The ASX 200 edged 0.4% for the week, its second weekly gain in six weeks. Investors returned to the share market as unemployment rose to 4.5%, reducing pressure on the RBA to lift rates further. There is also growing optimism about a potential US-Iran peace deal, a move that markets around the world will celebrate.

Despite hopes of a peace deal, this isn't the first time we have heard this news and Trump once again remains a wildcard. Iran's comments on uranium enrichment and the Strait of Hormuz rattled confidence late in the week, and any headline out of the Middle East could gap the market at Monday's open.

This week’s best performers

  1. Elevra Lithium Limited (ASX:ELV) +24.70%

  2. Guzman Y Gomez Ltd (ASX:GYG) +16.53%

  3. Sunrise Energy Metals Limited (ASX:SRL) +11.99%

Elevra Lithium Limited (ASX:ELV) +24.70%

After being down over 18% last week (covered in Issue #18), the stock bounced back as investors reassessed the full picture. While the $295 million raise diluted existing shareholders and initially tanked the share price, the expansion could more than double the mine's post-tax NPV, giving the market reason to reconsider – which they did this week.
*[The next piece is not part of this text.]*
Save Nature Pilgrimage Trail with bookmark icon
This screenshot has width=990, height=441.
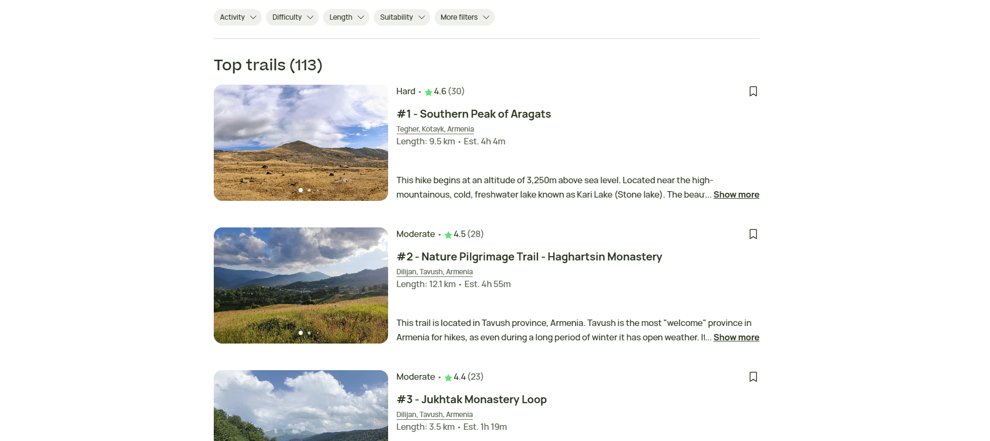pyautogui.click(x=753, y=234)
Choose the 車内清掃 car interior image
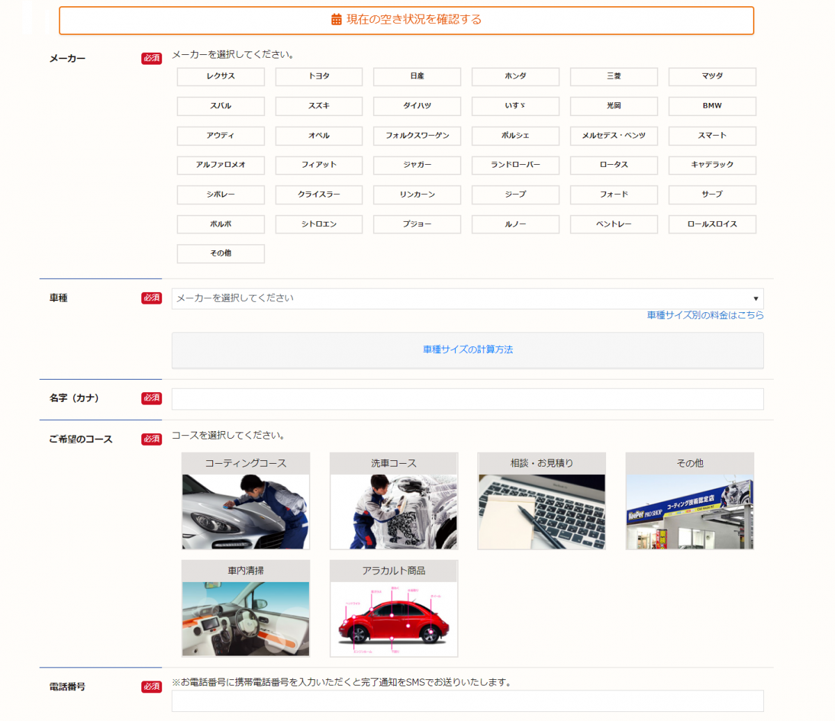Image resolution: width=835 pixels, height=721 pixels. pyautogui.click(x=246, y=618)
Guzman Y Gomez Ltd (ASX:GYG) +16.53%

GYG rallied this week, despite closing down its Chicago restaurants and exiting the US market entirely – a core part of GYG's pitch at its 2024 IPO. This plan to expand into the US was bold, to fight off Chipotle, Taco Bell and other household Mexican fast-food giants in the US was never going to be easy. Founder and co-CEO Steven Marks conceded defeat, but also noted that turning the business profitable would take significantly more time and capital than originally planned. Meanwhile, GYG lifted its FY26 earnings guidance to $85m and remains on track to open 32 new Australian restaurants.

Sunrise Energy Metals Limited (ASX:SRL) +11.99%

Sunrise Energy Metals had no firm-specific news driving the move this week, yet the critical mineral developer has risen nearly 3,500% in the past year. The company's appeal lies in its scandium deposit in central-west NSW – a largely unknown critical mineral with major potential in aerospace, defence and 5G infrastructure. Already backed by US defence giant Lockheed Martin, Sunrise Energy Metals is one to watch.

This week’s worst performers

  1. Predictive Discovery Limited (ASX:PDI) -22.58%

  2. Brambles Limited (ASX:BXB) -22.58%

  3. Eagers Automotive Limited (ASX:APE) -9.91%

Predictive Discovery Limited (ASX:PDI) -22.58%

PDI's downfall this week seems to be from its own success. No firm-specific news drives this decline, but after gaining more than 72% over the past year following gold’s rally and its merger with Robex Resources – investors are simply taking their profits.

Brambles Limited (ASX:BXB) -22.58%

Brambles had its worst trading day in more than two decades on Monday after cutting its FY26 profit guidance from 8–11% growth down to just 3–5%. The global supply-chain logistics company had a backlog in its US subcontractor service centre network. Customers using automated handling systems are requiring more consistent, higher-quality pallets to function, and Brambles hasn't delivered on its efficiency, leading to a US$60m earnings hit. Despite the bad news, the company announced a US$400m share buyback, signalling that its shares may be undervalued – but investors didn't buy this, sending the stock down.

Eagers Automotive Limited (ASX:APE) -9.91%

After a rough few months, the Brisbane-based vehicle dealer fell hard this week. No clear catalyst drove the move, but its recent acquisitions in Audi Centre Melbourne and a stake in Grand Motors Group, have brought attention from investors into its acquisition-led growth strategy. While Eagers' long-term shareholder returns remain strong, investors are reassessing whether its physical dealership network can hold its value as online and direct-to-consumer car sales accelerate, as foot traffic declines, fixed costs stay high and margins potentially suffer.